Was ärgert Sie am meisten in der gegenwärtigen Zuwanderungsdebatte?

Gerade in Zeiten zunehmender sozialer Spaltungen und wachsender Ressentiments in Europa ist es wichtig, bei so sensiblen Themen wie Zuwanderung informiert zu diskutieren. Zuwanderung ist kein Thema, dass sich für politische Geländegewinne eignet. Nur ein Beispiel: Die Frage, welche Leistungen ein EU-Bürger im Rahmen der Arbeitnehmerfreizügigkeit in einem anderen EU-Land in Anspruch nehmen kann, und wie an dieser Stelle Europarecht mit nationalem Sozialrecht interagiert, ist ein sehr vielschichtiges juristisches Thema. Es gibt hier unterschiedliche Rechtsausfassungen und zum Teil widersprüchliche Urteile und Verfahren. Das ist komplex, und wenn sich zwei Dinge nicht vertragen, dann sind es Komplexität und Populismus. Daher sind populistische Reflexe gerade beim Thema Zuwanderung falsch und gefährlich.

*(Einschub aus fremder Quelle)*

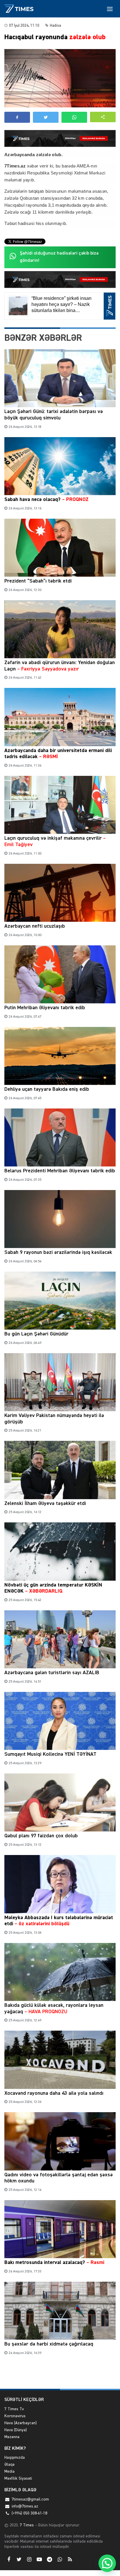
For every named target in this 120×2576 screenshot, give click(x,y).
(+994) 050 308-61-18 (29, 2513)
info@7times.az (25, 2506)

Darüber hinaus sollte sich die Debatte stärker der Frage widmen, wie wir die Arbeitsrechte von Zuwanderern in Deutschland besser schützen und Ausbeutung verhindern können. Denn diese Ausbeutung findet statt. Das fängt an, wenn Rumänen und Bulgaren unter falschen Versprechungen von Leiharbeitsfirmen oder Sub-Unternehmern angeworben werden, es geht weiter über Lohnprellung, Akkordarbeit und die Unterbringung von Zuwanderern in überteuerten Schrottimmobilien in Deutschland und es endet bei Menschenhandel und Sklaverei. Wenn es im Zusammenhang mit Zuwanderung irgendwo betrügerisches und im Wortsinne a-soziales Verhalten gibt, dann ist es hier zu finden.